To this day, “Speedin’ Back To My Baby” is my all-time favorite Ace Frehley tune, solo or on any KISS album. For me, it is all rock and roll from the blistering opening solo break to the vocal kicking in just as the songs drops into a groovy chug. The clever lyrics are catchy and scream sing-along and the weird fade break into the solo? Totally killer and totally Ace. Rock and roll rarely gets better and right off the bat, Ace hits with a one-two punch of rock and roll that is feasible to just shrug off making it possible for Ace to swerve his spaceship in the direction of any kinda musical planet he wants.

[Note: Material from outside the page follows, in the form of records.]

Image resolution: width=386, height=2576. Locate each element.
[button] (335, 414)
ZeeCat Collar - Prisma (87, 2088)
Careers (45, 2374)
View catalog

“Snowbind” and “Ozone” bring an even slower chug of a groove to change things up, the former smartly revising early Ace while the latter is sort of an Ace takes on classic ’70s rock. In both cases, Frehley delivers a groovy slower pair of tunes while retaining killer rock and roll guitar. It’s a great break in space before jumping into the more fun power pop injected portion of the record. As catchy as anything on the pop charts in 1978, “What’s On Your Mind” is fun and filled with what kids dug about rock and roll in the late ’70s. It’s pop, it’s bubblegum, but somehow still unmistakably rock and roll and a perfect lead up to the biggest hit from all four 1978 KISS solo albums — Ace’s cover of Brit glam rockers Hello 1975 tune “New York Groove” — a song that makes way more sense as an Ace tune and over the years has become sort of a theme song for Frehley.
“I’m In Need Of Love” comes off as a sort of “Shock Me” part two with a bit more of an edge before “Wiped-Out” takes a classic rock and roll theme and shoots it into outer space and delivers content that at least two of his KISS cohorts wouldn’t dare go ten feet near. More than likely on first listen, Simmons probably shook his omnipotent “holier than everyone else on earth” head in disgust but once again that’s just a part of what makes Ace actually the most “rock n roll all nite” member of KISS and possibly the most loved. While Peter seems like your gramps, Paul like that unapproachable coffee shop hipster, and Gene like everyone’s least favorite know-it-all, Ace is just a corny, fun-loving, party guy Spaceman. Sci-fi/gadget geek with a clumsy side that anyone can relate to yet, still one of the most influential rock musicians on the planet!
If cool rock and roll songs filled with outer space, cars, fun, and partying aren’t enough, Ace closes out by introducing the world to the first installment of the “fractured” franchise, his own ongoing instrumental “Fractured Mirror”, the precursor to future editions a la “Fractured Too” and “Fractured III.” One shouldn’t be surprised if one day Ace doesn’t irritate us with another version or three in the future but in 1978, the original was kinda cool… for the first few listens at least. But hey, it fits and at his worst, Ace’s weakest tune is still more rock and roll than a few of the tunes from his band members’s other solo albums and certainly way better than anything on Gene’s Asshole CD.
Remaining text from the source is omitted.